Intitulé Amours clandestines, nouvelle enquête, son livre complète un travail entamé en 2011 et déjà marqué par une publication qui avait fait grand bruit en 2016. Dans ce premier opus, elle dévoilait l’existence d’un énorme quiproquo dans les relations clandestines longue durée : le quiproquo homme-femme. L’homme trouve souvent agréable d’avoir une double vie, alors que la femme en souffre. Pour l’homme, il est hors de question d’épouser sa maîtresse : il ne divorce presque jamais. La femme, elle, espère pouvoir refaire sa vie avec son amant. Elle trouve rarement son équilibre dans le système des vies parallèles. Dans son nouvel opus, Marie-Carmen Garcia pousse l’enquête plus loin, s’interrogeant sur les raisons qui incitent tant de femmes à s’engager dans des relations qui semblent pourtant leur apporter plus de souffrances que de bonheur. Sont-elles masochistes ? Déséquilibrées ?

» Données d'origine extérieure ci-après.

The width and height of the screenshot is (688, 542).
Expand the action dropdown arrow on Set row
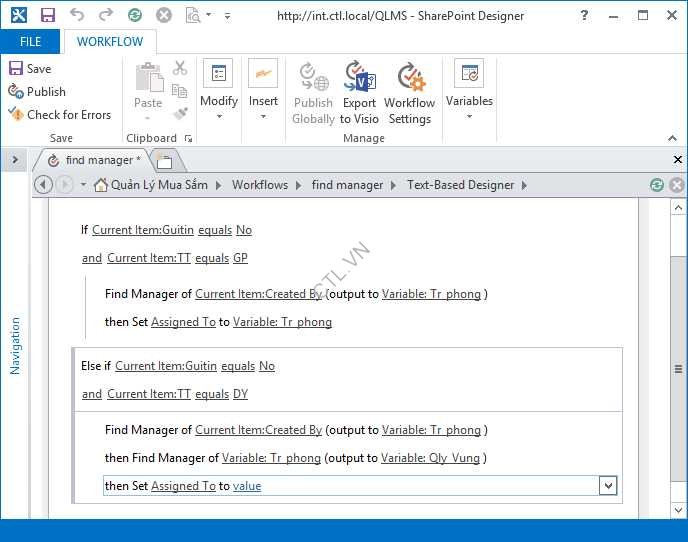coord(607,486)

«Les interprétations pseudo-psychanalytiques de l’infidélité sont fréquentes. Elles annoncent qu’il s’agit d’un “raté” dans le développement psychique, d’un “problème œdipien” ou autre», déplore Marie-Carmen Garcia. Critiquant ceux qu’elle appelle les «spécialistes du bonheur» – psys en tous genres et autres coachs de santé – la sociologue accuse le système medico-moral tout entier de générer une image négative des relations extraconjugales et, ce faisant, de culpabiliser à l’extrême ceux, mais surtout celles, qui ont des aventures. «Les femmes que j’ai entendues sont, pour beaucoup, convaincues de leur faiblesse émotionnelle ou de leur carence affective. Elles adhèrent ainsi à des discours stéréotypés et stigmatisants à leur sujet.» Pour Marie-Carmen Garcia, la souffrance des femmes appelées «maîtresses» ou «adultères» provient en grande partie de ce préjugé commun qui associe l’«infidélité» au mal-être.

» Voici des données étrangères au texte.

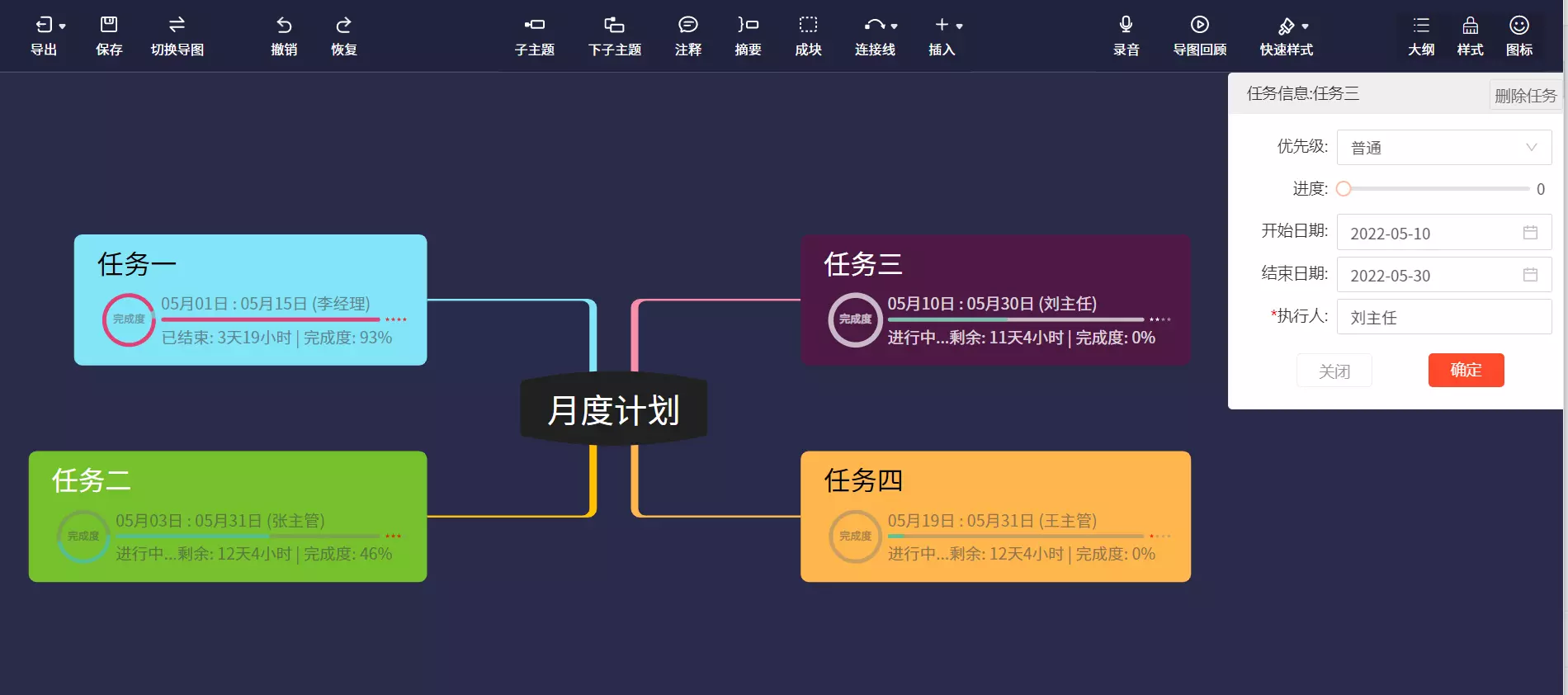Switch map layout via 切换导图
1568x695 pixels.
[x=177, y=26]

L’amour est censé rendre heureux

Il existe une autre raison pour ces femmes de souffrir : elles ont été éduquées à penser que l’amour doit déboucher sur la vie de couple, le fait de partager un foyer, d’être ensemble et de vieillir à deux… Quand elles comprennent que leur amoureux ne quittera jamais son épouse, les voilà dans la détresse mais, pire encore, une détresse honteuse. Leur douleur est stigmatisée, explique Marie-Carmen Garcia : «Elle est interprétée soit comme une imbécillité inhérente à ces femmes, soit comme une punition méritée.» Quand ces femmes se plaignent de souffrir, les psys leur font comprendre que tout est de leur faute. Tout est de leur faute. Pourquoi ? Parce qu’en vertu d’un credo imbécile, l’amour n’est pas censé procurer autre chose que du «plaisir» et du «bien-être». L’idée que «l’amour fait mal» (pour citer Eva Illouz) n’est pas jugée comme légitime en happycratie. Quand on aime, on est censé être heureux.

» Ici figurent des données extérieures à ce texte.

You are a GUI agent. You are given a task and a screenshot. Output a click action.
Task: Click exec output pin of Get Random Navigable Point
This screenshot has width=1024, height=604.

Citant la philosophe Barbara Carnevali, la sociologue souligne que «le tourment du désir non partagé, autrefois célébré […] comme signe d’élévation spirituelle, est un symptôme de mauvaise santé psychique et l’indice d’un échec». Pour la mentalité contemporaine, dans le contexte idéologique des sociétés concurrentielles, chacun doit être responsable de son bonheur. Malheur aux gens insatisfaits ou en manque ! Ils sont jugés malades. Marie-Carmen Garcia rapporte ainsi les propos d’un psychiatre : «Ma clinique est pleine de femmes en dépression parce qu’elles aiment un homme marié.» Ces propos la révoltent car ils témoignent du dogmatisme impitoyable de notre époque, mais surtout d’une injustice flagrante : les femmes sont les premières victimes de ce système qui renvoie chacun à sa responsabilité individuelle. A la différence des hommes, elles sont en effet tenues d’éprouver des sentiments exclusifs.